Georgia Tech’s apparel provider is the least cool, least trendy apparel provider in college sports. The Yellow Jackets are with Russell Athletic, the same company that might’ve made your baseball pants when you were playing Little League in 1998 or so. The company’s 115 years old, and so are most people who wear its products.
Georgia Tech football coach Paul Johnson makes a key point, though:
Paul Johnson: When the FBI/CBB stuff broke, for once in my life, I said I'm glad we're with Russell Athletic.
— David Glenn Show (@DavidGlennShow) September 28, 2017
The Yellow Jackets are leaving Russell for Adidas in 2018. That’s a blessing, because they’ll be able to recruit better and look cooler. But this week’s events lay plain why being extremely uncool is sometimes the safest play, not unlike in high school.

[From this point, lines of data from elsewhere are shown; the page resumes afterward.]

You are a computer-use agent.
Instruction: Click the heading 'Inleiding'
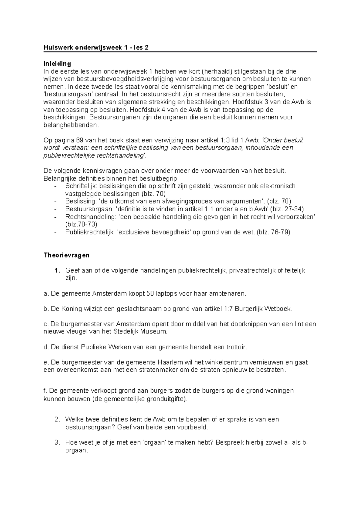click(x=57, y=64)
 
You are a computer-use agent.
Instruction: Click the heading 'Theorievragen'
click(x=67, y=255)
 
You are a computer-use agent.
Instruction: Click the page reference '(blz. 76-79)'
click(x=274, y=232)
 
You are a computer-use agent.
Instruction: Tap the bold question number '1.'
click(x=57, y=271)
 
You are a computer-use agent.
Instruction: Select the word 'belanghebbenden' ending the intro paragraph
click(x=70, y=125)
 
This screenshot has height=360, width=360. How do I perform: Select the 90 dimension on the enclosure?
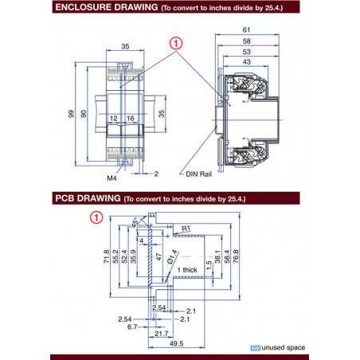click(83, 115)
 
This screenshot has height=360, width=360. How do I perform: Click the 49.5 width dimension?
click(176, 344)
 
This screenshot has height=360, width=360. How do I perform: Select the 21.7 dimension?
click(161, 334)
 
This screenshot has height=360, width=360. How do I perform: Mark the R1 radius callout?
click(186, 229)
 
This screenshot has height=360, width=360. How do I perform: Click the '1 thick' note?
click(189, 272)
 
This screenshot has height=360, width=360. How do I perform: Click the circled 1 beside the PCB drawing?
click(97, 216)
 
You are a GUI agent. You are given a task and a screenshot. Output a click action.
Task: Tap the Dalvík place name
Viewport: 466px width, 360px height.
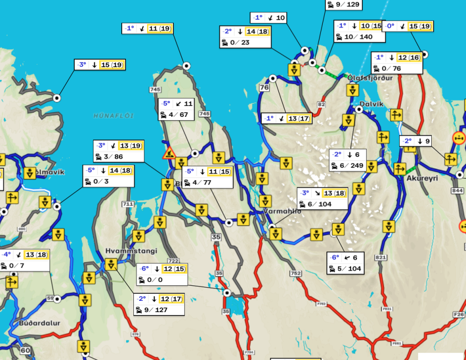371,104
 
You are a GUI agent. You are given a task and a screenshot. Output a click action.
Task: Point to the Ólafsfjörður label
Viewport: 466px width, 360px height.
370,78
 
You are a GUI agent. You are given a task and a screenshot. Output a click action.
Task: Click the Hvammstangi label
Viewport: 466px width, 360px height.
131,251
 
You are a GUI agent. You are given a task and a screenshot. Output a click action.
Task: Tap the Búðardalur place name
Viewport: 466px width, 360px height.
34,324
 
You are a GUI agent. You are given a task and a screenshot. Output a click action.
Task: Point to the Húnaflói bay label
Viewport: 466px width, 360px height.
113,115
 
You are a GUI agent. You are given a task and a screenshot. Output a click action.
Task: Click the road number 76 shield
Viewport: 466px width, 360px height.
264,87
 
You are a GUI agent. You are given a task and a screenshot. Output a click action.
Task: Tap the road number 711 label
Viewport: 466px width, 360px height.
127,204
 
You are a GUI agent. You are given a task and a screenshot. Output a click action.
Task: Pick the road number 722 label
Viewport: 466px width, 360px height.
173,261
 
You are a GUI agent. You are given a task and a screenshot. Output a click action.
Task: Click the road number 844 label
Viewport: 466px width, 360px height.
457,190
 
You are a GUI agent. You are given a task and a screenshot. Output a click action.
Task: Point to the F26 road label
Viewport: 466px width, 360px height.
459,314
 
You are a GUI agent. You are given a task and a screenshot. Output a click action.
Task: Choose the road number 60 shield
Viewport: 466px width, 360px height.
25,350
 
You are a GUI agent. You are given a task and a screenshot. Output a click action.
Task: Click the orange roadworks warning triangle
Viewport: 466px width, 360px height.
169,153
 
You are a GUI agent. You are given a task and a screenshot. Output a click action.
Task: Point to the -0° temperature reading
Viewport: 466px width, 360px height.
389,26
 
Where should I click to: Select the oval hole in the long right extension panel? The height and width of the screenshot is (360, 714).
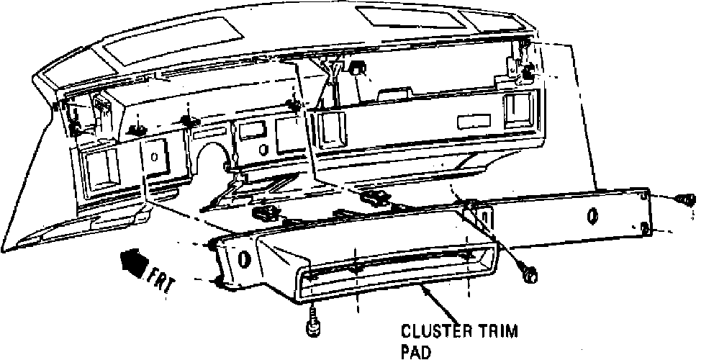tap(592, 214)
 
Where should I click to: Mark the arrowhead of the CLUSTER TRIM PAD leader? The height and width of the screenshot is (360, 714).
tap(422, 288)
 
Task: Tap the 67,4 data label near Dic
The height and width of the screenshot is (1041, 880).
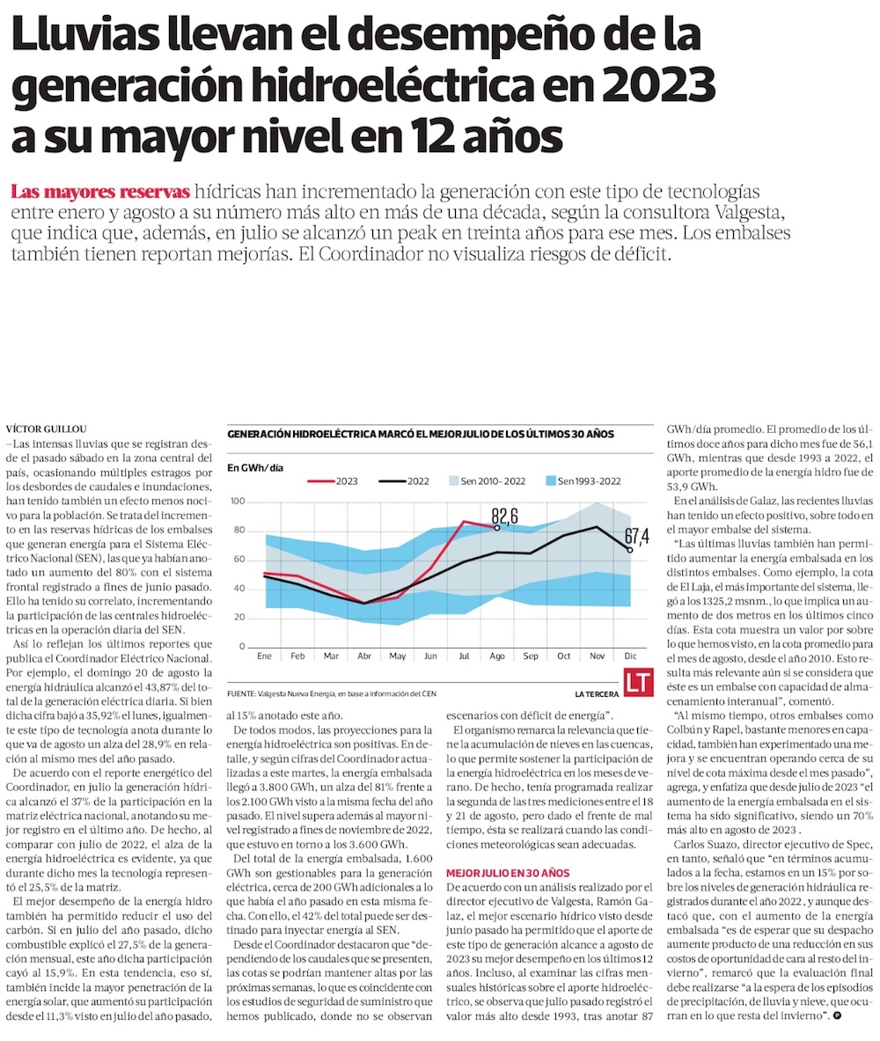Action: [636, 535]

Russell Athletic appears uninvolved in this week’s big scandal.
As part of a wide corruption probe into college basketball, the FBI’s accusing Adidas of a bunch of slimy recruiting things. Specifically, the feds believe Adidas funneled money to recruits, with the idea being that those recruits would choose Adidas-sponsored colleges and later sign with the company en route to the NBA. A Nike youth basketball program has also received a subpoena, ESPN reports.
College hoops recruiting can be really gross. So can football recruiting, though a scandal in that sport would look different than this one. If the current hoops probe extends to football, the names involved will be smaller. The grandest NCAA recruiting violations are usually carried out by moneyed, passionate fans.
Recruits probably aren’t getting funneled into Russell deals.
This is the whole “Men’s Basketball” page on Russell’s website:
Russell famously sponsors the Harlem Globetrotters, who rule, but the company’s only power-conference college team is Georgia Tech, and it doesn’t have high-profile endorsement deals in the NBA. I don’t know a lot about Georgia Tech’s recruiting efforts specifically, but it seems like the Yellow Jackets are going to avoid this pitfall.